'
Vandeloup would have refused, but she had his arm, and as everyone
was looking at him, he could not refuse without being guilty of
marked discourtesy. Kitty had beaten him with his own weapons, so,
with a half-admiring glance at her, he took her back to the ball-
room, where the waltz was just ending.
'At all events,' he said in her ear, as they went smoothly gliding
round the room, 'you won't be able to do any mischief with it now to
yourself or to anyone else.'
'Won't I?' she retorted quickly; 'I have some more at home.'
'The deuce!' he ejaculated.
'Yes,' she replied, triumphantly; 'the bottle I got that belonged to
you, I put half its contents into another.

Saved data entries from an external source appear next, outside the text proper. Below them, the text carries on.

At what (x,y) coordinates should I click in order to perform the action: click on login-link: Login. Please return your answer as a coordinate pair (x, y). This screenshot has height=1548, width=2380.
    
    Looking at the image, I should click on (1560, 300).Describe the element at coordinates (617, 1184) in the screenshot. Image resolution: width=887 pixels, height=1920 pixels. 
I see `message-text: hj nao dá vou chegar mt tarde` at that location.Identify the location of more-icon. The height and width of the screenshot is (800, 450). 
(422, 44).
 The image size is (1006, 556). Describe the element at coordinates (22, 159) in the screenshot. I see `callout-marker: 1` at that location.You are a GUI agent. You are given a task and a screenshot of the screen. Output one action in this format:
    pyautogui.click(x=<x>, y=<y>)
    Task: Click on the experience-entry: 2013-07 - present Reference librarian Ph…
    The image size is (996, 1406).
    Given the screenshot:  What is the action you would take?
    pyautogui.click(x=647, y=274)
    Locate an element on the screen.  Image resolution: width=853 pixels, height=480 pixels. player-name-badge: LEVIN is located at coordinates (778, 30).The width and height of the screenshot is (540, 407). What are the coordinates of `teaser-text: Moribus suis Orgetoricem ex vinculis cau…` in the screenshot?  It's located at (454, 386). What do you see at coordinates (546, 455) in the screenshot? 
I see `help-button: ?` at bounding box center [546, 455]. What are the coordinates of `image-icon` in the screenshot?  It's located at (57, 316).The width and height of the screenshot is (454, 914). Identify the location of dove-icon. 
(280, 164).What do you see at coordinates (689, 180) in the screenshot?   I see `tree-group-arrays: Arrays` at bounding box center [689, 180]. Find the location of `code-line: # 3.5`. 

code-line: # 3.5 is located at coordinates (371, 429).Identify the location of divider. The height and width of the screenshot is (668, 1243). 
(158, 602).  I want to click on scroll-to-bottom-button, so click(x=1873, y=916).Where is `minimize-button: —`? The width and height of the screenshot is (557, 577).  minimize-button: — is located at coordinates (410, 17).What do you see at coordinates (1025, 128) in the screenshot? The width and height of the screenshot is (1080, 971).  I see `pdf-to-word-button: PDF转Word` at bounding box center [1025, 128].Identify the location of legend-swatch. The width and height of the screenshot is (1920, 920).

So you see I can still do
mischief, and,' in a fierce whisper, 'I will, if you don't give up
this idea of marrying Madame Midas.'
'I thought you knew me better than that,' he said, in a tone of
concentrated passion. 'I will not.'
Then I'll poison her,' she retorted.
'What, the woman who has been so kind to you?'
'Yes, I'd rather see her dead than married to a devil like you.'
'How amiable you are, Bebe,' he said, with a laugh, as the music
stopped.
'I am what you have made me,' she replied, bitterly, and they walked
into the drawing-room.
After this Vandeloup clearly saw that it was a case of diamond cut
diamond, for Kitty was becoming as clever with her tongue as he was.